The jury also found that special-circumstances allegations involving the slayings were true, which means that Ayala, 37, of San Diego, could face the death penalty.
San Diego Superior Court Judge Napoleon Jones Jr. ordered a penalty phase to begin in Ayala’s trial with the same jury on Oct. 31. They will only have two choices in their sentence recommendation: death or life in prison without possibility of parole.
The two special-circumstances allegations that were upheld stated that there were multiple murder victims and that the slayings occurred during robberies in the April 26, 1985, incident.

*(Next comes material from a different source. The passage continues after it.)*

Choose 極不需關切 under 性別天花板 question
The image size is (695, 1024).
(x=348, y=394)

The verdicts were returned after the jury deliberated about nine hours over three days, beginning Thursday of last week, and including time spent by the jury rehearing testimony from a witness.
Ayala was also convicted of the attempted murder of Pedro Castillo, 42, who survived the attack and testified against him at his trial.

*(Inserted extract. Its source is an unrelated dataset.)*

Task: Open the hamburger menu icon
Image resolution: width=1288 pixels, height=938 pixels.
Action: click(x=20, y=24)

Ayala was also convicted of robbing Castillo and trying to rob the three murder victims, identified as Ernesto (Cha Cho) Mendez Dominguez, 30; his brother-in-law Marco ZamoraVilla, 31; and Jose (Cucuy) Rositas, 24.
Ayala showed little reaction to the verdicts, which were read under tight security.
Ayala’s attorneys, Elisabeth Semel and Robert Boyce, had told the jury of heroin sales out of the garage by two of the murder victims and had tried to discredit by bringing up his past involvement with drugs.
Semel declined comment about the verdict.
“We’re in this awkward stage. . . . We obviously believe very strongly that Ronnie’s life should not be taken,” Semel said.
Semel protested the Oct. 31 start of the penalty phase, telling Jones she would not be ready to proceed then because she had “mountains of evidence to go through.”
Ayala’s brother, Hector, 36, will go on trial next, after his brother’s penalty phase is finished. A third co-defendant, Jose Moreno, 49, will stand trial next year.